A memória é um bem precioso em política. E escasso também. Ouve-se por aí uma conversa alimentada pelos entusiastas da nova coligação que pinta o anterior governo como pai da austeridade e responsável pela chegada dos senhores da troika à Portela para cobrar o terceiro resgate. Por ser a encarnação de todos os males, urge derrubar, pedra a pedra, todas as reformas deixadas pelo governo de Pedro Passos Coelho. Isto é um perigo para os portugueses e uma vergonha para a democracia. É um perigo porque tenta reescrever a história dos últimos cinco anos. É uma vergonha porque infantiliza os cidadãos. Essa conversa ou, por conveniência, essa narrativa veste bons fatos sem gravata, ocupa tribunas credíveis na comunicação social e tem palco nos supostos centros bem-pensantes da capital.
A narrativa assenta em três falácias. A primeira é a de que o governo de coligação PSD/CDS é o patrono da austeridade no país, e Pedro Passos Coelho o seu testa-de-ferro. A credibilidade desta acusação dura menos do que um fósforo. Com o governo socialista, o IVA, o mais cego de todos os impostos, não subiu nem uma nem duas, mas sim três vezes. De 19% para 23%. O último pulo do imposto foi dado em 2011. Com os socialistas ao leme do país até aí, Portugal não conheceu outra coisa que não fosse a linguagem da austeridade. Ora repare: as pensões foram congeladas; os abonos de família foram cortados para todos, incluindo os mais pobres (do 1.o e 2.o escalões); os encargos com exames médicos (como radiografias e análises) aumentaram dramaticamente; tiraram-se 70 milhões de euros ao RSI, que é a rede dos mais desfavorecidos; esmagaram-se os trabalhadores independentes com mais contribuições para a Segurança Social; apertou-se o cerco fiscal às famílias colocando tetos às deduções do IRS; trouxe-se o investimento público para zero. Ah… falta a cereja no topo do bolo austeritário: foram os socialistas que inauguraram os ataques aos salários na função pública, com uma machadada que cortou, em média, 5% dos vencimentos. Não é por ser do PS que a austeridade deixa de ser austeridade. E também não é por ter sido antes de 2011 que estas medidas deixam de ter o dedo de António Costa. É que, na altura, António Costa era o número dois do PS e um dos mais destacados defensores do seu governo na “Quadratura do Círculo”. É o PS o pai da austeridade. Desta austeridade e da outra que estaria para vir agarrada ao memorando da troika. Porque foi o PS que assinou e negociou o resgate que impôs aos portugueses medidas duríssimas que o governo de Passos Coelho teve de aplicar em anos de chumbo. António Costa e os seus pares deveriam ser obrigados a escrever cem vezes no quadro do Conselho de Ministros: “É o PS o pai da austeridade, do memorando e da aterragem da troika em Portugal para cobrar o resgate.”

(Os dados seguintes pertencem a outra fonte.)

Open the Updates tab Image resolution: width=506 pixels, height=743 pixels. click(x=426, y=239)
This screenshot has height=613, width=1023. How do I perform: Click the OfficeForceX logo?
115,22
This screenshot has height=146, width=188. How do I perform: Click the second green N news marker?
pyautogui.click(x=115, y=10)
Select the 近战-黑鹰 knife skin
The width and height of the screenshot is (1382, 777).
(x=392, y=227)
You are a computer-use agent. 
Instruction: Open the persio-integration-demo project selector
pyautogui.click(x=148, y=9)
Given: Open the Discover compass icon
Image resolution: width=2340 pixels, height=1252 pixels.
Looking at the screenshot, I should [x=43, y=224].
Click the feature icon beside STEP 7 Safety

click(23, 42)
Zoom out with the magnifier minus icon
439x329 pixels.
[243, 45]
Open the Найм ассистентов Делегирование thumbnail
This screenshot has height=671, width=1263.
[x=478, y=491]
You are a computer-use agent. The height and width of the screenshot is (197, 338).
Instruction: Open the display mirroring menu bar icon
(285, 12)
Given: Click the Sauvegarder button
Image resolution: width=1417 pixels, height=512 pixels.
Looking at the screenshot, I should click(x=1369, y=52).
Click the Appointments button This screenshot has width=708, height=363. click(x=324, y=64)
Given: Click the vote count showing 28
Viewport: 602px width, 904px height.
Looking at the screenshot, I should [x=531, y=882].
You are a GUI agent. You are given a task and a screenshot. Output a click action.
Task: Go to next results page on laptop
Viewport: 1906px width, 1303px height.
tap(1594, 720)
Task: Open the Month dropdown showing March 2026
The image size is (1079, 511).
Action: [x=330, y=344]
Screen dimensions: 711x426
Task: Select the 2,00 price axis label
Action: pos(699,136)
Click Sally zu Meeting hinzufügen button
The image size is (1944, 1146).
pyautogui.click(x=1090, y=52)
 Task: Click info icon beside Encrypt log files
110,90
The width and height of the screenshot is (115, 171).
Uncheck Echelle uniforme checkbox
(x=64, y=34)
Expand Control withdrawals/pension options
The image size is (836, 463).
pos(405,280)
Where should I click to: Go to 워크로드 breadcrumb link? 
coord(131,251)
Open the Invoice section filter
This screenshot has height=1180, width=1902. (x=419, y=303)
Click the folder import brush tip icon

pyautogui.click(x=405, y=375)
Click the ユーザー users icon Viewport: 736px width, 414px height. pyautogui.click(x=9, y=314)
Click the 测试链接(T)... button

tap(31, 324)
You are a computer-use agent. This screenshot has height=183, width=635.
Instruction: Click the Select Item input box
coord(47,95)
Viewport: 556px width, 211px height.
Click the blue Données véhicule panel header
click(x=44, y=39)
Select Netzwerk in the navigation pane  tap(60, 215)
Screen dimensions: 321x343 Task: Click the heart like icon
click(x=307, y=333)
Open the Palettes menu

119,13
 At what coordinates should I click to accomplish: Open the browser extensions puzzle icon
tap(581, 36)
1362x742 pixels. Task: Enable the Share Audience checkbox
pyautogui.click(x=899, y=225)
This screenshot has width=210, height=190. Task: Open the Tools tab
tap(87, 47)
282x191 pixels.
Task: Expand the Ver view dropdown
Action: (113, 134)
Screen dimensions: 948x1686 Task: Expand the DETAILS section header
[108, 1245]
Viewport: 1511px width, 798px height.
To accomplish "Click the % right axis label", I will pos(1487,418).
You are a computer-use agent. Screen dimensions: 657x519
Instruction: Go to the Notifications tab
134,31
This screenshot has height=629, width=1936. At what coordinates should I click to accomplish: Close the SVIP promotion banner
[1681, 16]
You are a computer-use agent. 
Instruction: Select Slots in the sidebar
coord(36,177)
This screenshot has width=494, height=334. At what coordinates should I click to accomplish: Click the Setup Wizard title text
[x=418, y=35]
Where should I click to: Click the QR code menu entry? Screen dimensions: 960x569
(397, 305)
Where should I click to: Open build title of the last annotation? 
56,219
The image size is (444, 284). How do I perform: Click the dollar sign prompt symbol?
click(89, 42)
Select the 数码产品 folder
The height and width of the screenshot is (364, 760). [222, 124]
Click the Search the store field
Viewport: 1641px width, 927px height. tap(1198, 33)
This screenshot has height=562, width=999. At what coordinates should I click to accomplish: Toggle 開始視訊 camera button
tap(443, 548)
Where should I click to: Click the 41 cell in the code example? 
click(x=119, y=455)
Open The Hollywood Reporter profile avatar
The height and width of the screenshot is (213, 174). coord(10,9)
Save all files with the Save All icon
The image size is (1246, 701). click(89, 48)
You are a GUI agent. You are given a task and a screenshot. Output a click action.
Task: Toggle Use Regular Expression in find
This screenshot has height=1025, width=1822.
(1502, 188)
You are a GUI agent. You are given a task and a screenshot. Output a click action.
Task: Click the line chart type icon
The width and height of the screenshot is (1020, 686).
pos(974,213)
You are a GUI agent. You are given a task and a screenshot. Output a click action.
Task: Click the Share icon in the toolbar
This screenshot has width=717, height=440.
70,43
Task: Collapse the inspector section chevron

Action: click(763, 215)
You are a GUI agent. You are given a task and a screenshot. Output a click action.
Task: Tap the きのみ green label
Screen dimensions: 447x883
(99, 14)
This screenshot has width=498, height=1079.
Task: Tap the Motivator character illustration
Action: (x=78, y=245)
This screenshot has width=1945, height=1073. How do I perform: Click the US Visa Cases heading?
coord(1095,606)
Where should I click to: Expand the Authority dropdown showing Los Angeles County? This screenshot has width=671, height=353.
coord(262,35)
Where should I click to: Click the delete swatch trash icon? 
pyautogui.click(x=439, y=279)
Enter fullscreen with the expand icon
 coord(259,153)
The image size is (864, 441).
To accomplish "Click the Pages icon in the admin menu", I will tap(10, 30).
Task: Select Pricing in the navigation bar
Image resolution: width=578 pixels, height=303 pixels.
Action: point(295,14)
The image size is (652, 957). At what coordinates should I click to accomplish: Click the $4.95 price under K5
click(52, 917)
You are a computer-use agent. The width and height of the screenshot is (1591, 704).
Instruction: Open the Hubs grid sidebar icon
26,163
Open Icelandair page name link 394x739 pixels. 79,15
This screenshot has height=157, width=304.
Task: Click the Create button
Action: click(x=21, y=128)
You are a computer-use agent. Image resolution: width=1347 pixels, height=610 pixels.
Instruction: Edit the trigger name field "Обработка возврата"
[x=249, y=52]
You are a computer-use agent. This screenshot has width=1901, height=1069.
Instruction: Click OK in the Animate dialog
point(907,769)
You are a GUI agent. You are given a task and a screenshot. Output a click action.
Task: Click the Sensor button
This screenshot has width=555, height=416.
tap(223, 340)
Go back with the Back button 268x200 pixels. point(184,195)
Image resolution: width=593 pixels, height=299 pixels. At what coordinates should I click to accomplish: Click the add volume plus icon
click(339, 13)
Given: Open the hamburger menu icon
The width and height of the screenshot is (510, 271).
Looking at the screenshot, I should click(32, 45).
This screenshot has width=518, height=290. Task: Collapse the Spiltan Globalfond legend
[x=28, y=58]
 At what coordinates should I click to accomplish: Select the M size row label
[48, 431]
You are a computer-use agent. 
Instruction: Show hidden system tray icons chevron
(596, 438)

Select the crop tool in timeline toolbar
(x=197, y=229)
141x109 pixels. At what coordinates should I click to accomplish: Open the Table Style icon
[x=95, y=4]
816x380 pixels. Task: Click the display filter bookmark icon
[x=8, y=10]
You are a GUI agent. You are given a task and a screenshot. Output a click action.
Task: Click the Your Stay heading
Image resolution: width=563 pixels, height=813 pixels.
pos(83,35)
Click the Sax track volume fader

A segunda falácia das esquerdas é acusar o PSD de ser um bando de perigosos liberais. Ou, para usar o tremendismo radical, um partido neoliberal. Uma tolice. Passos Coelho, a bem do interesse nacional, governou com um programa que não era e nunca foi o seu. Apesar das circunstâncias, conseguiu fechar o fosso da desigualdade criando uma rede de proteção que impediu a queda dos mais desfavorecidos. Ao mesmo tempo, recuperou a soberania financeira do país, estabilizou as finanças públicas e inaugurou um período de crescimento. Quem faliu o país matou o Estado social. Quem recuperou o país defendeu o Estado social.
A última falácia liga-se à bondade do Orçamento do Estado. Numa linha: é um OE que dá pouco a alguns para tirar muito a quase todos. É um OE feito para clientelas. Com um problema adicional: coloca desnecessária pressão sobre as finanças públicas e põe em risco o crescimento garantido pelas reformas iniciadas. Depois dos cenários, dos esboços e dos esquissos orçamentais, o OE não para de colecionar erratas. A elas se somaram exigências de um “plano B” – leia-se mais austeridade. Mas como a esquerda no poder gosta de deixar uma marca de paz e amor em todas as políticas, como se da nova coligação emanasse uma interminável bondade antropológica capaz até de tocar o empedernido coração da CGTP, a austeridade de esquerda é, evidentemente, boa. E os portugueses, assim o espera Costa, vão recebê-la de braços abertos e sorriso nos lábios, como os sindicatos afetos ao PCP.
Eu cá não contava com isso. Quando se confirmar que a página da austeridade não vira, muita gente correrá a apresentar erratas ao governo. E não faltará quem convide o primeiro-ministro a apresentar o seu “plano D” de demissão. Nada menos que isso lhe será exigido se a triste história de desgoverno socialista até 2011 se repetir nos novos tempos.